Restore#
$ databudgie [--strict] restore
The restore command will download files and restore them into the database. databudgie will iterate over the restore.tables
and insert the CSV contents into the tables in order of appearance.
The column headers in the CSV will be used to match the contents of the file to the columns in the table. This allows for leaving columns with default values unset if you are restoring data to a different table than which it was copied from.
restore:
url: postgresql://postgres:postgres@localhost:5432/postgres
manifest: public.databudgie_manifest
tables:
public.product:
location: s3://my-s3-bucket/databudgie/public.product
strategy: use_latest_filename
truncate: true
public.sales:
location: s3://my-s3-bucket/databudgie/public.sales
strategy: use_latest_filename
truncate: true
DDL#
By default, databudgie
assumes the target tables already exist and only executes the DDL creation
commands if restore-side ddl options are enabled. Generally it would only make sense to enable
ddl
options if the backup
-side ddl options are also enable, although the inverse is not necessarily true.
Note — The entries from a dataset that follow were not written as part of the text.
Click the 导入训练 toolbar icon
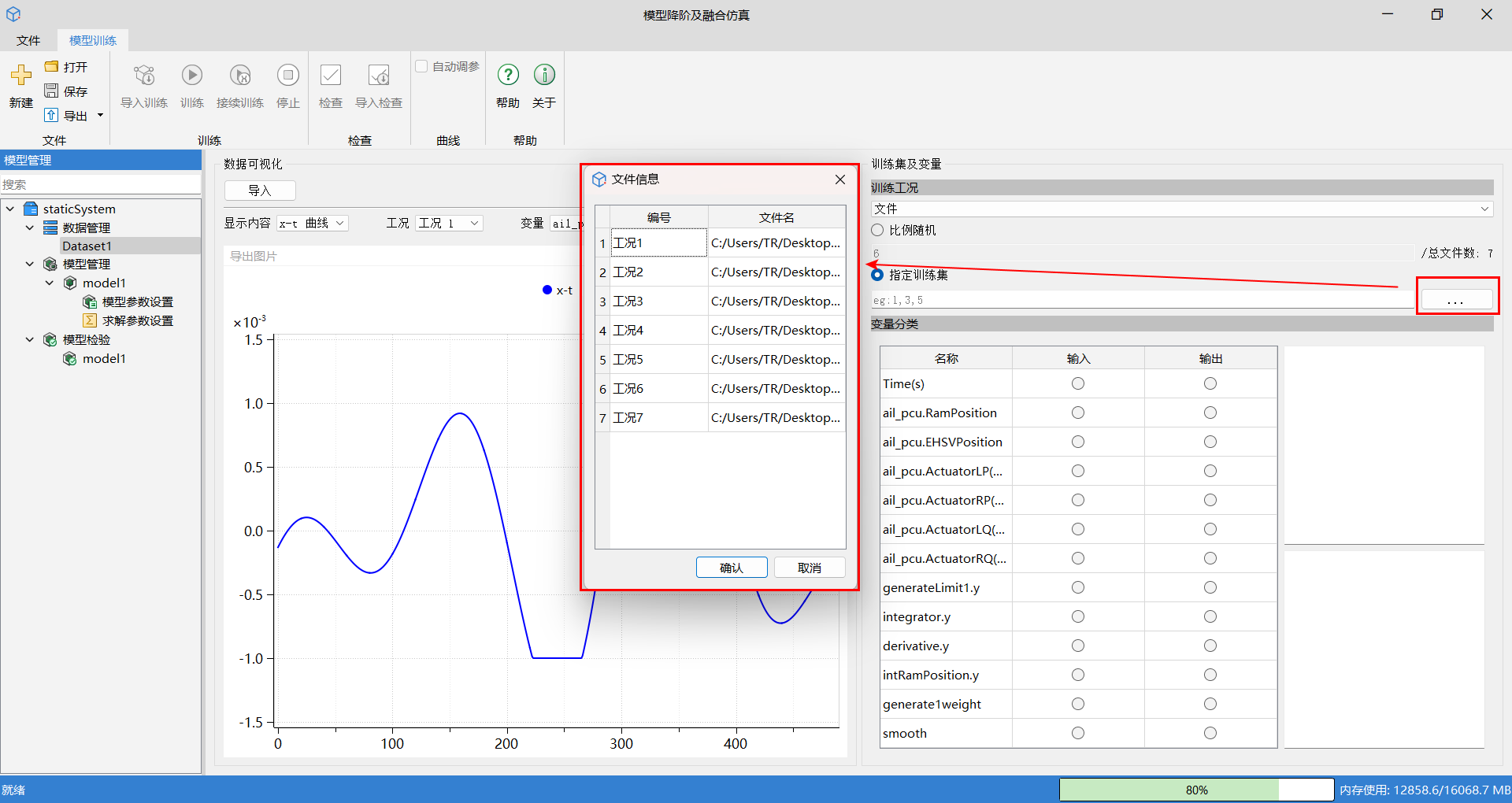The image size is (1512, 803). 144,76
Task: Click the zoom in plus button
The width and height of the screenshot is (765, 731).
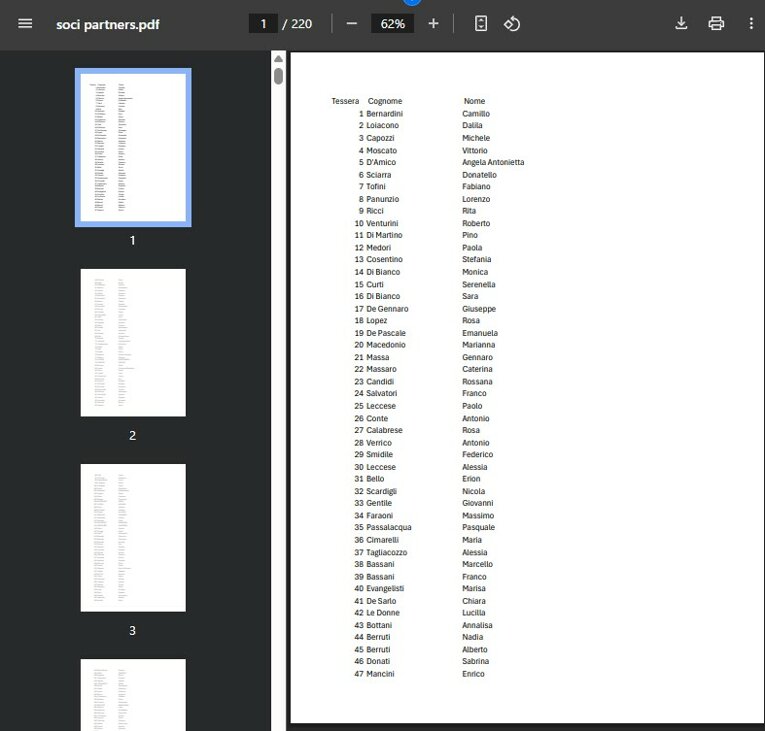Action: coord(433,23)
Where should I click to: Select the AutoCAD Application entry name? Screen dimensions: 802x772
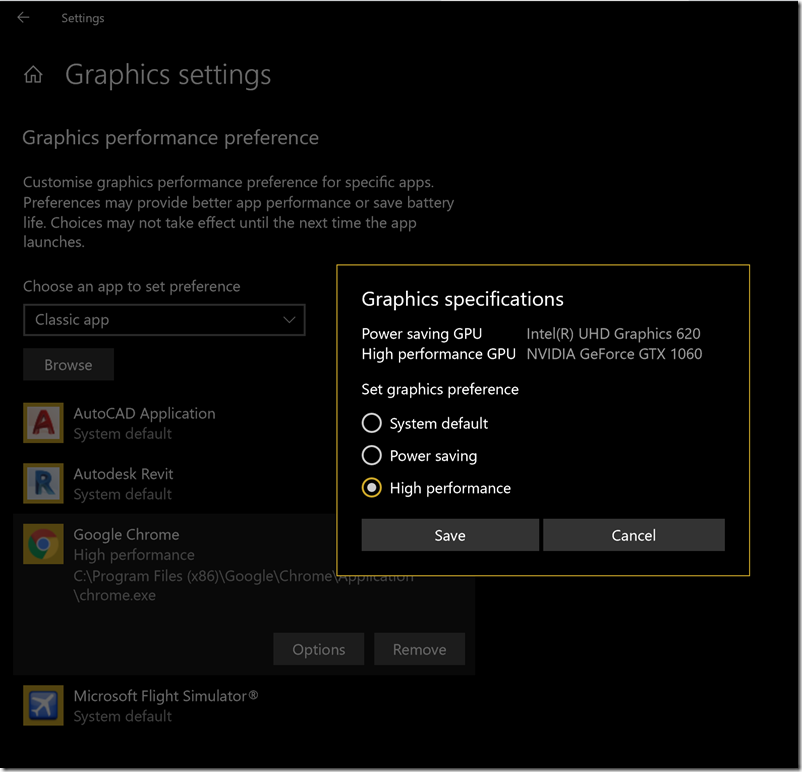coord(144,413)
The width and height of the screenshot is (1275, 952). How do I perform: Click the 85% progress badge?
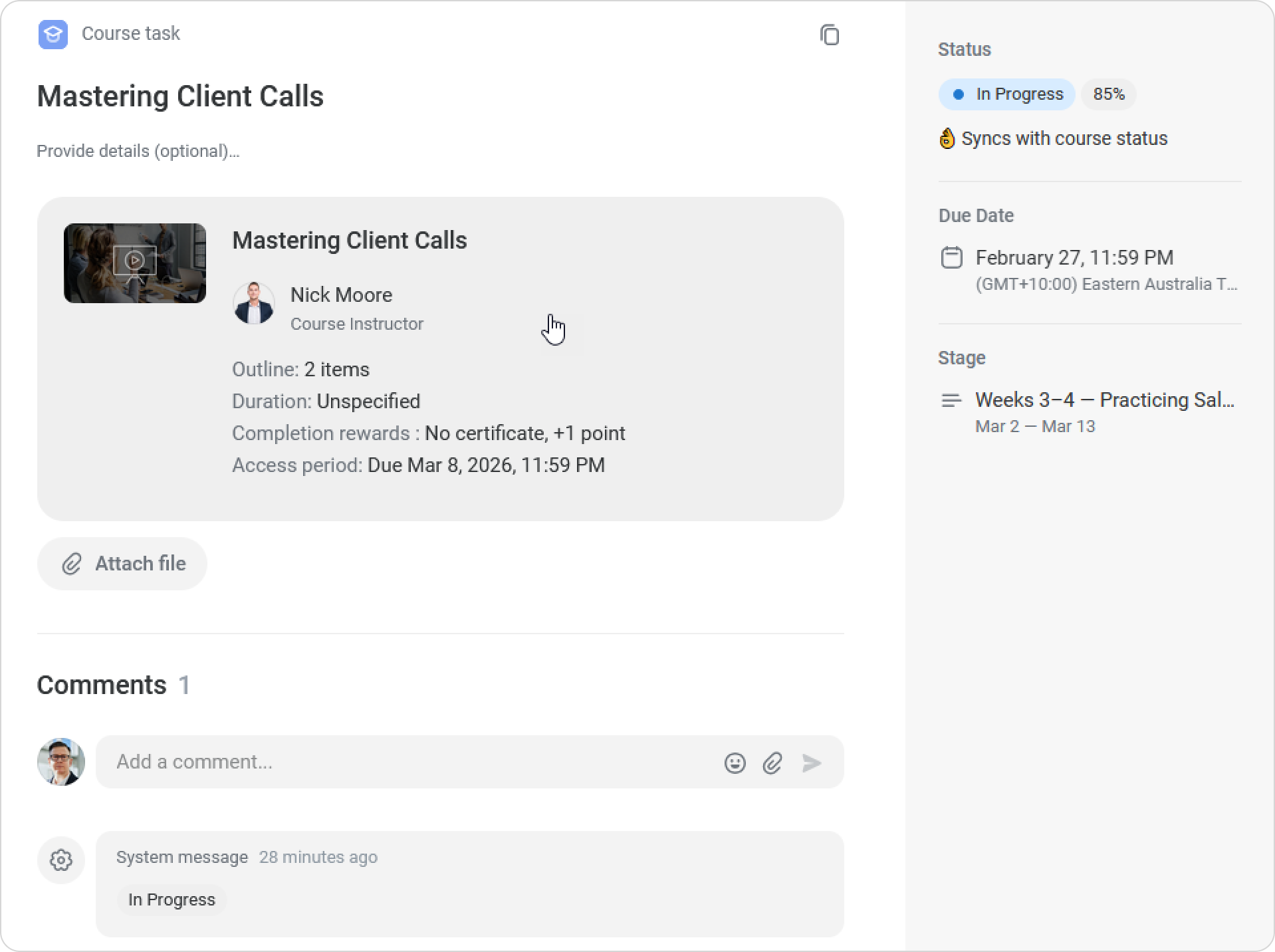[1108, 94]
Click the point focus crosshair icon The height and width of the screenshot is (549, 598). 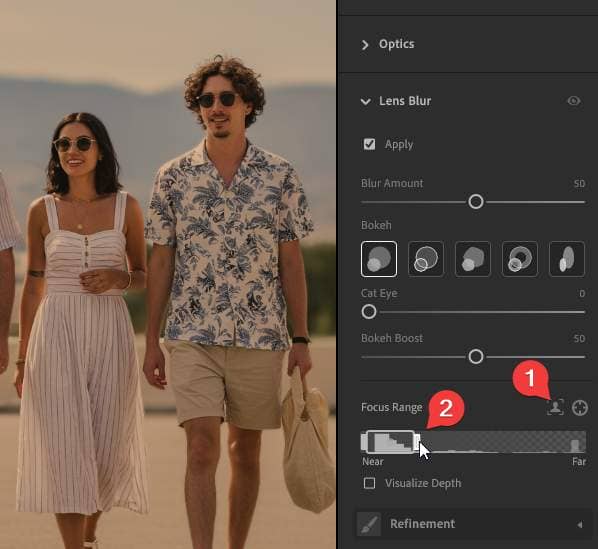580,408

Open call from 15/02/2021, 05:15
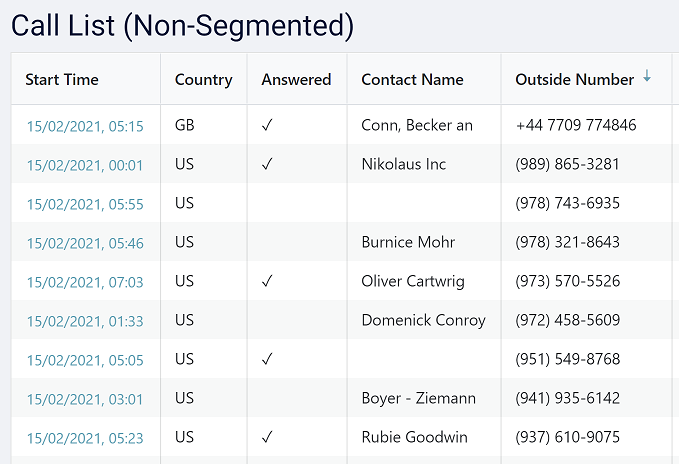tap(85, 126)
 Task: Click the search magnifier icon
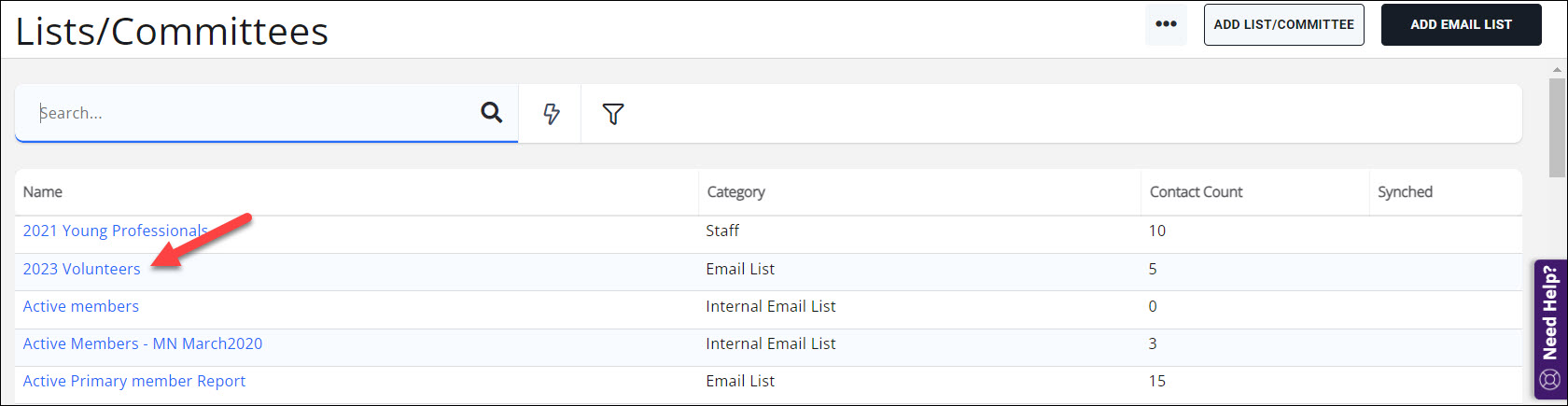point(491,113)
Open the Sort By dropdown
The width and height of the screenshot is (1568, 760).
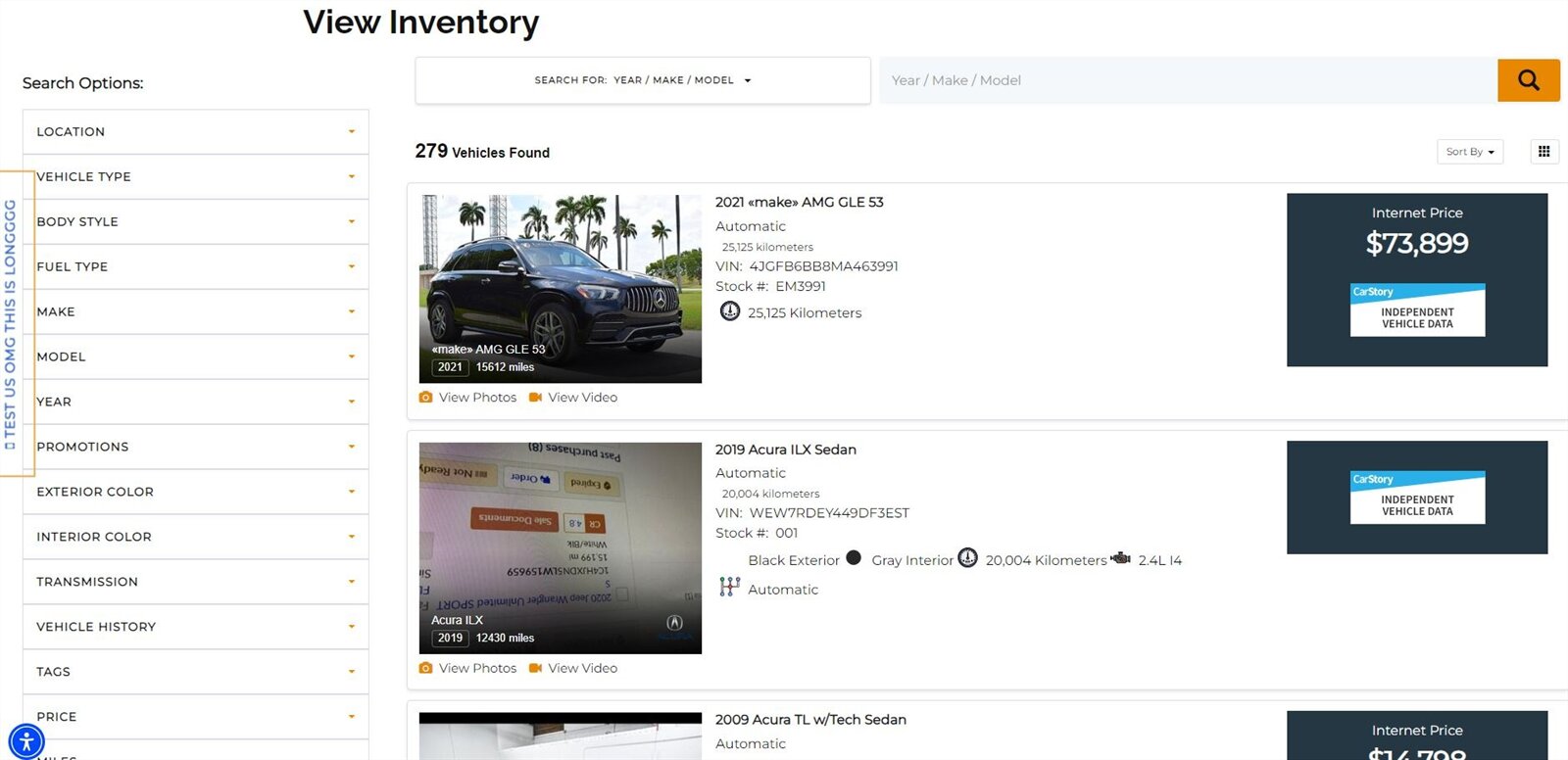(1469, 152)
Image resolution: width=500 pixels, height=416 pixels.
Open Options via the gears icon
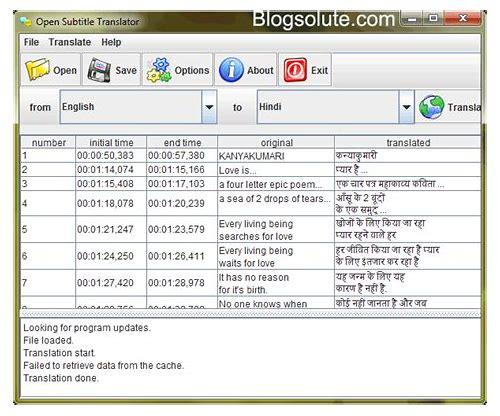coord(159,70)
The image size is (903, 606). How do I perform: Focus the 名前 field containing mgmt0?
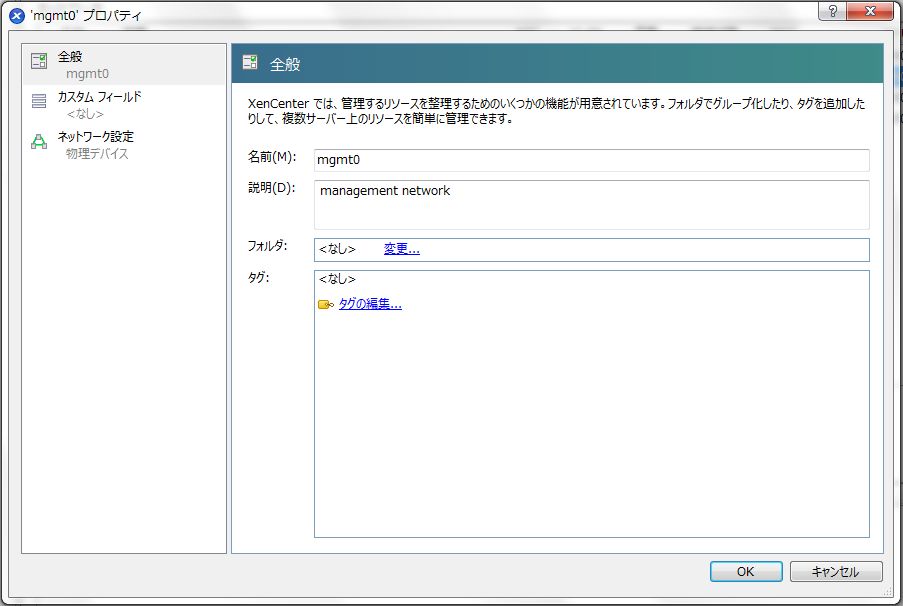(x=590, y=160)
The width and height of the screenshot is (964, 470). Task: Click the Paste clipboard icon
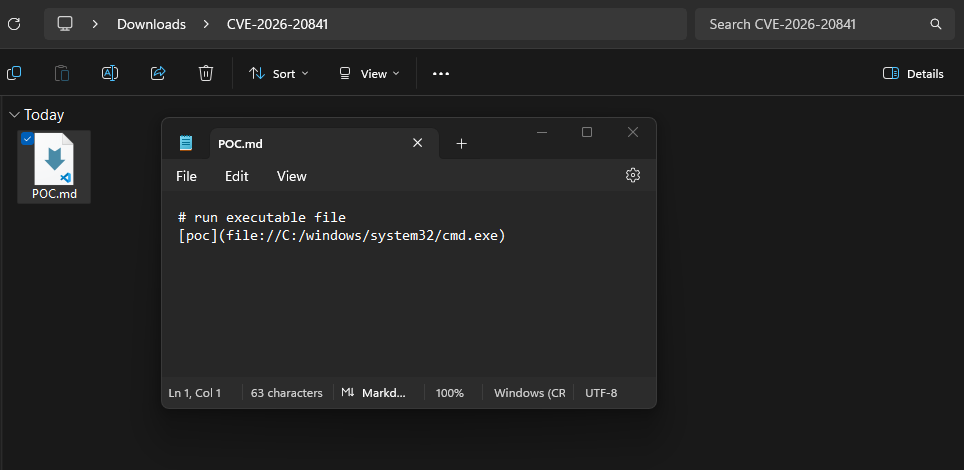62,73
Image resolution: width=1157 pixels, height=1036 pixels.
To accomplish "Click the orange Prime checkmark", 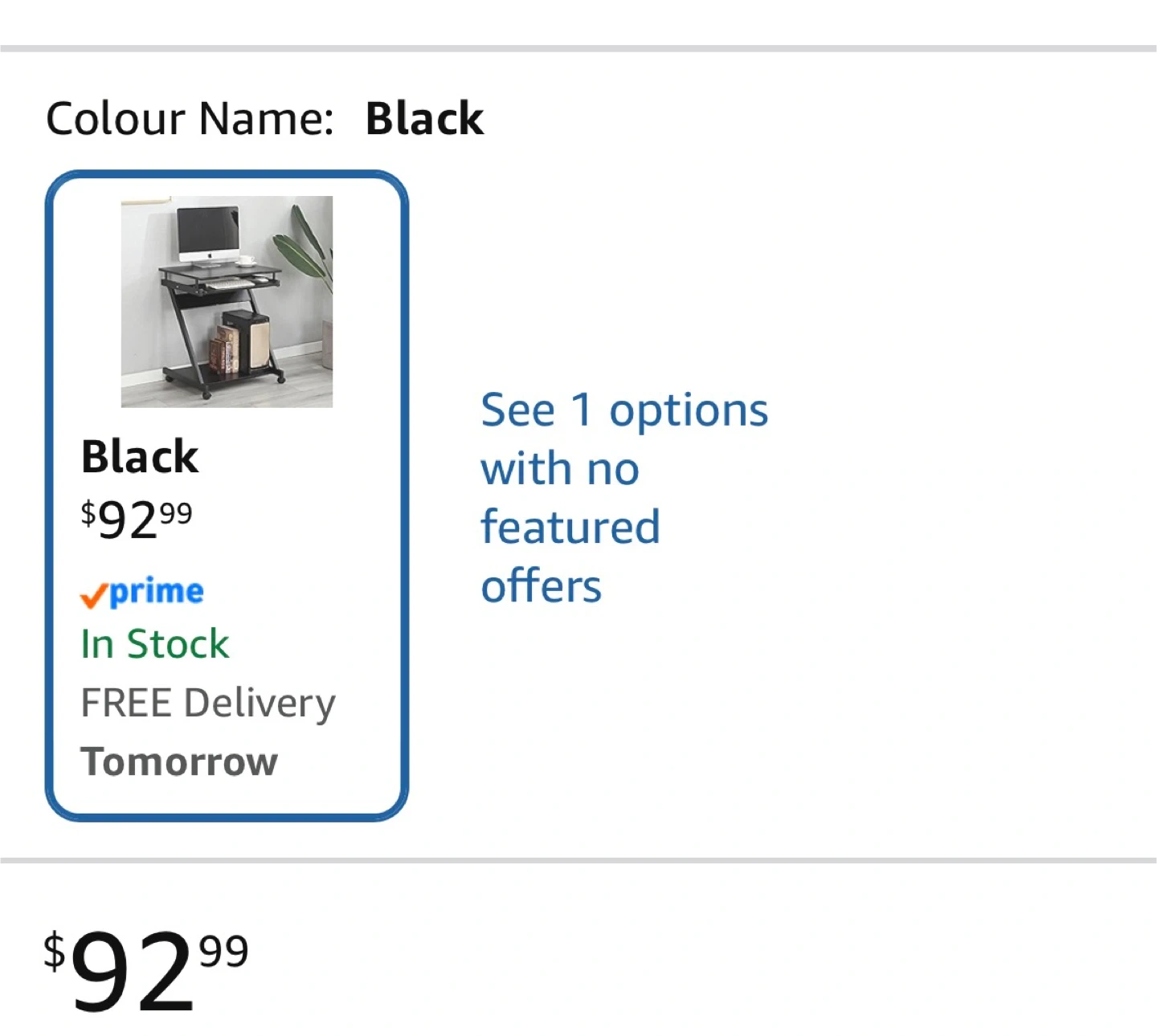I will pos(93,596).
See the DDL config section for more details.
Note
DDL restoration for restore
in particular is more challenging and prone to issues than backup.
Due to foreign keys, indices, and references to other objects (like types) you’re more likely to
encounter issues restoring from DDL.
While any restore-time ddl issues are considered bugs, if you’re performing a full-database restore it can sometimes be easier to use the vanilla tooling (pg_dump, migrations) to restore DDL rather than using the DDL functionality of databudgie.